Financial incentives have successfully pushed Minnesota doctors to press their diabetes and hypertension patients to make lifestyle changes and improve their health.
So HealthPartners and the Hazelden Betty Ford Foundation decided to try the reward-based approach on a tougher population — patients in residential treatment for drug and alcohol addictions.
The health insurer and the treatment organization announced results this week and found that financial incentives for Hazelden improved key measures of progress in patients at its adult facility in Center City and its youth facility in Plymouth.
After meeting only two of seven goals in 2013 — and having to repay HealthPartners a predetermined sum for missing the other five — Hazelden met all seven goals in 2014. Patients were more likely to report excellent care, more likely to attend 12-step meetings after residential treatment and less likely to need readmission to Hazelden’s residential facilities.

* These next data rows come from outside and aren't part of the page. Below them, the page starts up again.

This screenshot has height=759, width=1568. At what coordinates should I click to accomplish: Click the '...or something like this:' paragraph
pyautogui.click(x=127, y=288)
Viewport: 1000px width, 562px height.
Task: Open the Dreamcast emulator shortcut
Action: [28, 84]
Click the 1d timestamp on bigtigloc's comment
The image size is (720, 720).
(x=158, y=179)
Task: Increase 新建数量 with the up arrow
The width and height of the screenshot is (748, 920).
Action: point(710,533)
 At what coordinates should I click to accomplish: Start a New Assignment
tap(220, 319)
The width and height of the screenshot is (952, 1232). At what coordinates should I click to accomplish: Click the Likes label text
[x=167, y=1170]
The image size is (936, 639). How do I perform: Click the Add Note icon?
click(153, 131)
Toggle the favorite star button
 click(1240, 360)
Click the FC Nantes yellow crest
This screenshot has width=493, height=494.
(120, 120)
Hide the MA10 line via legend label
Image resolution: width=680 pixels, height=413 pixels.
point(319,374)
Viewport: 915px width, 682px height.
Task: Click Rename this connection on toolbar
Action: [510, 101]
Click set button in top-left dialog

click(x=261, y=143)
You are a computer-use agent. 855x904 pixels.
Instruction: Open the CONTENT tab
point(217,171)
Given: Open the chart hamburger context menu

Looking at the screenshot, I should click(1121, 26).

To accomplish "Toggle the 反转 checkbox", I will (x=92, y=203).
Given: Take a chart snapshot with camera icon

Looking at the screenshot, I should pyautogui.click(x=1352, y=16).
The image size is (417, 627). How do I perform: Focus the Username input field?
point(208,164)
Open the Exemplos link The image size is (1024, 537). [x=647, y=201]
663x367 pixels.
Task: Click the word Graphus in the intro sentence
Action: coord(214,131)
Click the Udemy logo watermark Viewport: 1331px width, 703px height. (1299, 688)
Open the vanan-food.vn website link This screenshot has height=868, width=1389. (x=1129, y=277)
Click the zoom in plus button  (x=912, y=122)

Hazelden has long advocated the 12-step approach to recovery. Its leaders were excited to find that the financial incentives resulted in more patients using this approach after they were discharged from residential treatment. In 2013, 39 percent of adults attended three or more 12-step meetings in the first six weeks after they were discharged. In 2014? It rose to 42.3 percent.
“One of the strongest predictors of our substance use [treatment] outcomes is the frequency of 12-step meeting attendance,” said Audrey Klein, lead author of the report, which was published in the Journal of Hospital Administration.
Klein, executive director of Hazelden’s Butler Center for Research, cautioned that the report was a raw look at the effect of financial incentives on substance abuse care. It lacked deeper statistical analysis to prove that the incentives themselves made a difference, or any comparison group of patients whose care wasn’t guided by providers with the same incentives.
The results were nonetheless encouraging. Insurers and business groups such as the Minnesota Health Action Group have already reported success with rewards to clinics that get their diabetic patients to quit smoking and improve their blood pressure and blood sugar levels.
But then, one could imagine that providers would have tougher challenges in improving results for patients hooked on drugs or alcohol.
Interestingly, the new approach involved penalties rather than rewards — with HealthPartners clawing back as much as 5 percent of its payments for residential care if Hazelden fell short of any goals. (Psychological research shows that the threat of losing money is often more persuasive to people than rewards.)
No matter the patient, Klein said incentives work if they focus doctors on the right changes in their practices. “Folks with addiction aren’t any different than folks with other illnesses. The more you optimize treatment … the more your patients will benefit.”